### RAW DATA

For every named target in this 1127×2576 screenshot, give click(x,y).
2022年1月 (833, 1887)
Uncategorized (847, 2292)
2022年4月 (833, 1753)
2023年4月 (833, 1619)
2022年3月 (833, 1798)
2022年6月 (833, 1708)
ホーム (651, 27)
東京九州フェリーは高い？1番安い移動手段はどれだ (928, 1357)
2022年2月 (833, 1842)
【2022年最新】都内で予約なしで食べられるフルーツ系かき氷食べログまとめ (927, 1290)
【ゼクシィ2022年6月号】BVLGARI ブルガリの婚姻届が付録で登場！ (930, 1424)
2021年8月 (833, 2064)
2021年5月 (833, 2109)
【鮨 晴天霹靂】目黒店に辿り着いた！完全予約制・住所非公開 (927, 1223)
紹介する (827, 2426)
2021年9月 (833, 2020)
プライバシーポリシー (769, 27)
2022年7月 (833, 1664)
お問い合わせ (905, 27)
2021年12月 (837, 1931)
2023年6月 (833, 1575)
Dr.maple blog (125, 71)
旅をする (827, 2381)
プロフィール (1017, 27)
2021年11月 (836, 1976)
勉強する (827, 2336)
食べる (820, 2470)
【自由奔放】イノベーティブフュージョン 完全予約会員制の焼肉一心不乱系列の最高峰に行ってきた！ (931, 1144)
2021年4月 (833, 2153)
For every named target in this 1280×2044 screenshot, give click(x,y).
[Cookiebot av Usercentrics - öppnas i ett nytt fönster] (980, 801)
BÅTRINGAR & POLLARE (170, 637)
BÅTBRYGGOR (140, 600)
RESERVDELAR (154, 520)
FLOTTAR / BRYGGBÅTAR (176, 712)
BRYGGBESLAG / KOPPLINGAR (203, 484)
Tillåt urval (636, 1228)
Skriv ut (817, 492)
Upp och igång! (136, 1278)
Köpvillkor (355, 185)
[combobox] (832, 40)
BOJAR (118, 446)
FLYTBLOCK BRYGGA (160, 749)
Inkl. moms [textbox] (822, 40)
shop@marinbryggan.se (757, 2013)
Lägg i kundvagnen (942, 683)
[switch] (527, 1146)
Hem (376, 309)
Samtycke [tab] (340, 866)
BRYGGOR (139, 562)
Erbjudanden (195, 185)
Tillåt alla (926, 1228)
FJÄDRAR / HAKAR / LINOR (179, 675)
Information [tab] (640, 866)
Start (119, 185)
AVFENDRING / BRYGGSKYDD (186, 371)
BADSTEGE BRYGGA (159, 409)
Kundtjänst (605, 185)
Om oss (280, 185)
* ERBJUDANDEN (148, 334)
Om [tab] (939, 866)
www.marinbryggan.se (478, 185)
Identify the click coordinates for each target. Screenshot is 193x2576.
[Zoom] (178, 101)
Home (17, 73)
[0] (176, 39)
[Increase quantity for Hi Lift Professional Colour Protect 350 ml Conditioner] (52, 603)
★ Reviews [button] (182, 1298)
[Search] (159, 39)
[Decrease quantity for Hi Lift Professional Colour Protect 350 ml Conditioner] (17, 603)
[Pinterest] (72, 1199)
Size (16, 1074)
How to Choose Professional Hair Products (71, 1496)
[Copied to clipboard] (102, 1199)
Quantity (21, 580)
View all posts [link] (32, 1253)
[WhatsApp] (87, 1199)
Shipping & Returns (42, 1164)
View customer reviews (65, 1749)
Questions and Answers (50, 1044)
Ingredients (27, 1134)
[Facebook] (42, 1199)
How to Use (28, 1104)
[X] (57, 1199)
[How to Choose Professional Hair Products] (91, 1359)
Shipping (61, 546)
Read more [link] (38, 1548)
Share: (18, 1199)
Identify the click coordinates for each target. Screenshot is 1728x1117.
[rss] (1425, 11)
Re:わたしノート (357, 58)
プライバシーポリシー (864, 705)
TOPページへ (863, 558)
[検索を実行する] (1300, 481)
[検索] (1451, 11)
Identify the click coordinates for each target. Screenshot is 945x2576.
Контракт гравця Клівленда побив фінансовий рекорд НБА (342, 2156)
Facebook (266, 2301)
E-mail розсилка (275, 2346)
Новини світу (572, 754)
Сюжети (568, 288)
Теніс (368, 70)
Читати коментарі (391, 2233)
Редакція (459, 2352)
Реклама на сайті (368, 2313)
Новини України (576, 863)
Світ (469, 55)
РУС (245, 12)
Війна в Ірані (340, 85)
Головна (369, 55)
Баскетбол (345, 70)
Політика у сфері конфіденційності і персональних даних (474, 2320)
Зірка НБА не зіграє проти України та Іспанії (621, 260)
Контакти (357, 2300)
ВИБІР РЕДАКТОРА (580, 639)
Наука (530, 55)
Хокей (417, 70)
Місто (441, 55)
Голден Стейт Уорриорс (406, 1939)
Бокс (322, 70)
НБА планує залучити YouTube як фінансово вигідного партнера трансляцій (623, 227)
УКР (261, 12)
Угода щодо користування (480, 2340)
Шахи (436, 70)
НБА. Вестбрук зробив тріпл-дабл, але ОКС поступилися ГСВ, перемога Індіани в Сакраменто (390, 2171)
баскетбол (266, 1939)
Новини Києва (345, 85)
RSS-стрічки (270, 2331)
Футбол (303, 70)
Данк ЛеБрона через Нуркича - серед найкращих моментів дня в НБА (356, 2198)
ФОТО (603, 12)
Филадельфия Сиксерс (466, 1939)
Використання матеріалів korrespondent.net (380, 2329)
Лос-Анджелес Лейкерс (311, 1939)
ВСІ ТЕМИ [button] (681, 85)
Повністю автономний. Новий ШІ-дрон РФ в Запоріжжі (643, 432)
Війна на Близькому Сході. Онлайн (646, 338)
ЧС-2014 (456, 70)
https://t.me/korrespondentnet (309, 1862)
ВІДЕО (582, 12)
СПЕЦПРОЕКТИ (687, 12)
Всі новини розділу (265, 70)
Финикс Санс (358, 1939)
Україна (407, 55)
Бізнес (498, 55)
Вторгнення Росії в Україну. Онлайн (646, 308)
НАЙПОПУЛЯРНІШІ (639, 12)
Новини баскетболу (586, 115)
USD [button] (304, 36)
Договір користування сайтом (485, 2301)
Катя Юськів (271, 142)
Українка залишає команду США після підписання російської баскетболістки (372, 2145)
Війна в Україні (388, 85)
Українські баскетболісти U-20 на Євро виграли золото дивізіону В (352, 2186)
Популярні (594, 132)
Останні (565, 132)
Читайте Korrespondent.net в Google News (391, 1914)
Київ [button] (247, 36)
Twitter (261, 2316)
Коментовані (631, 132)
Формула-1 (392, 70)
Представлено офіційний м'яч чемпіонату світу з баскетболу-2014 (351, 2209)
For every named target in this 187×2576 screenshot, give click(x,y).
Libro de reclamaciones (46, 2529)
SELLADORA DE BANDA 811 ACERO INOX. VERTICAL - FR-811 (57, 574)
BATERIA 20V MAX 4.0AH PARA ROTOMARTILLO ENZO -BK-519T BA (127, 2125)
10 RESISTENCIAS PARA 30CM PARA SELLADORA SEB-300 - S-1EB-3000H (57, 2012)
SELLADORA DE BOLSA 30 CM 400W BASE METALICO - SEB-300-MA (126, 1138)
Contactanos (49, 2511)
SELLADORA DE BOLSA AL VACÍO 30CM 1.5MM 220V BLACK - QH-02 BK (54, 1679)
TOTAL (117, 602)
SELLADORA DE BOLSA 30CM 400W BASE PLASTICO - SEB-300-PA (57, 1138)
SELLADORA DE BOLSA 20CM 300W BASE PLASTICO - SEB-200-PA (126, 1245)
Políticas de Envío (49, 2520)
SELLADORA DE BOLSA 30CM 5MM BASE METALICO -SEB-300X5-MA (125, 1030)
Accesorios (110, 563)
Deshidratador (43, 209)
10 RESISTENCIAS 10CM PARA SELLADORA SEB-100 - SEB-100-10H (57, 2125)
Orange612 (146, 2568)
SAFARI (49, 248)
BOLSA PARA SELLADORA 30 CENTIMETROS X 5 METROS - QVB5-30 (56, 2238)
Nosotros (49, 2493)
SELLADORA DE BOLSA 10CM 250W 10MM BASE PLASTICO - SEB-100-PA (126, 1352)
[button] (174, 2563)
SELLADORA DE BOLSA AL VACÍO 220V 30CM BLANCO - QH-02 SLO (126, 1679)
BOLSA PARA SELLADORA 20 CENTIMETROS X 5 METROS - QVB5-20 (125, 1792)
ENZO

### TASK STATEMENT
Start at the line with "SELLADORA DE BANDA". Give that line and every line after it again, word for word, through the last line above.

### OUTPUT OF THE TASK
SELLADORA DE BANDA 811 ACERO INOX. VERTICAL - FR-811 (57, 574)
BATERIA 20V MAX 4.0AH PARA ROTOMARTILLO ENZO -BK-519T BA (127, 2125)
10 RESISTENCIAS PARA 30CM PARA SELLADORA SEB-300 - S-1EB-3000H (57, 2012)
SELLADORA DE BOLSA 30 CM 400W BASE METALICO - SEB-300-MA (126, 1138)
Contactanos (49, 2511)
SELLADORA DE BOLSA AL VACÍO 30CM 1.5MM 220V BLACK - QH-02 BK (54, 1679)
TOTAL (117, 602)
SELLADORA DE BOLSA 30CM 400W BASE PLASTICO - SEB-300-PA (57, 1138)
SELLADORA DE BOLSA 20CM 300W BASE PLASTICO - SEB-200-PA (126, 1245)
Políticas de Envío (49, 2520)
SELLADORA DE BOLSA 30CM 5MM BASE METALICO -SEB-300X5-MA (125, 1030)
Accesorios (110, 563)
Deshidratador (43, 209)
10 RESISTENCIAS 10CM PARA SELLADORA SEB-100 - SEB-100-10H (57, 2125)
Orange612 (146, 2568)
SAFARI (49, 248)
BOLSA PARA SELLADORA 30 CENTIMETROS X 5 METROS - QVB5-30 (56, 2238)
Nosotros (49, 2493)
SELLADORA DE BOLSA 10CM 250W 10MM BASE PLASTICO - SEB-100-PA (126, 1352)
[button] (174, 2563)
SELLADORA DE BOLSA AL VACÍO 220V 30CM BLANCO - QH-02 SLO (126, 1679)
BOLSA PARA SELLADORA 20 CENTIMETROS X 5 METROS - QVB5-20 (125, 1792)
ENZO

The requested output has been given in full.